◆ **Work request**
Take the entries below and reproduce them word for word.

◆ **Source records**
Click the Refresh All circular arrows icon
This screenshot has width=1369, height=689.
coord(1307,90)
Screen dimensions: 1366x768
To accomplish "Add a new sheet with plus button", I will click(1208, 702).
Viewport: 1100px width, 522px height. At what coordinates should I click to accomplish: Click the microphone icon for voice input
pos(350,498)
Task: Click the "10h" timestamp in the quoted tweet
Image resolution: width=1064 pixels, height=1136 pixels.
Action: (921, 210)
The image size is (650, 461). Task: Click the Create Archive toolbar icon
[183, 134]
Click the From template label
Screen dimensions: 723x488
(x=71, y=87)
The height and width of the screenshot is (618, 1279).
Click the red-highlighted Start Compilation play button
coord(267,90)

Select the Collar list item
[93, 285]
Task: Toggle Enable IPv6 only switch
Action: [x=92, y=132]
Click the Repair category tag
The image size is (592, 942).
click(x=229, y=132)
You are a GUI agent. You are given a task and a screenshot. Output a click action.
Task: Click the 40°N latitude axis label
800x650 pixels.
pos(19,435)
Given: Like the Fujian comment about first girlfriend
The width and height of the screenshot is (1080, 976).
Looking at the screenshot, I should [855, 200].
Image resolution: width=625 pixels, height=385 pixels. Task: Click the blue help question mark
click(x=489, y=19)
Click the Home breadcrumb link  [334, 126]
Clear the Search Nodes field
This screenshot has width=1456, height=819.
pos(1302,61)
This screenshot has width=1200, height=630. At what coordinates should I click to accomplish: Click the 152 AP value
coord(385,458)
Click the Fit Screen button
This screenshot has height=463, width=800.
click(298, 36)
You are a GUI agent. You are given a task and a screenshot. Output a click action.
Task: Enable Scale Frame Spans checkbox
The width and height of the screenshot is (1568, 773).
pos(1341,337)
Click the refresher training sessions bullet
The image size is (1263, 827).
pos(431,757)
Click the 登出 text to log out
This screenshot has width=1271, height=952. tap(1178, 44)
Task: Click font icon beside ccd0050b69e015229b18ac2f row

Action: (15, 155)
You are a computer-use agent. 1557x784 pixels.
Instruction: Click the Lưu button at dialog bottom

◆ **Written solution**
Click the Refresh All circular arrows icon
This screenshot has width=1369, height=689.
coord(1307,90)
Screen dimensions: 1366x768
To accomplish "Add a new sheet with plus button", I will click(1208, 702).
Viewport: 1100px width, 522px height. At what coordinates should I click to accomplish: Click the microphone icon for voice input
pos(350,498)
Task: Click the "10h" timestamp in the quoted tweet
Image resolution: width=1064 pixels, height=1136 pixels.
Action: (921, 210)
The image size is (650, 461). Task: Click the Create Archive toolbar icon
[183, 134]
Click the From template label
Screen dimensions: 723x488
(x=71, y=87)
The height and width of the screenshot is (618, 1279).
Click the red-highlighted Start Compilation play button
coord(267,90)

Select the Collar list item
[93, 285]
Task: Toggle Enable IPv6 only switch
Action: [x=92, y=132]
Click the Repair category tag
The image size is (592, 942).
click(x=229, y=132)
You are a GUI agent. You are given a task and a screenshot. Output a click action.
Task: Click the 40°N latitude axis label
800x650 pixels.
pos(19,435)
Given: Like the Fujian comment about first girlfriend
The width and height of the screenshot is (1080, 976).
Looking at the screenshot, I should [855, 200].
Image resolution: width=625 pixels, height=385 pixels. Task: Click the blue help question mark
click(x=489, y=19)
Click the Home breadcrumb link  [334, 126]
Clear the Search Nodes field
This screenshot has width=1456, height=819.
pos(1302,61)
This screenshot has width=1200, height=630. At what coordinates should I click to accomplish: Click the 152 AP value
coord(385,458)
Click the Fit Screen button
This screenshot has height=463, width=800.
click(298, 36)
You are a GUI agent. You are given a task and a screenshot. Output a click action.
Task: Enable Scale Frame Spans checkbox
The width and height of the screenshot is (1568, 773).
pos(1341,337)
Click the refresher training sessions bullet
The image size is (1263, 827).
pos(431,757)
Click the 登出 text to log out
This screenshot has width=1271, height=952. tap(1178, 44)
Task: Click font icon beside ccd0050b69e015229b18ac2f row

Action: (15, 155)
You are a computer-use agent. 1557x784 pixels.
Instruction: Click the Lưu button at dialog bottom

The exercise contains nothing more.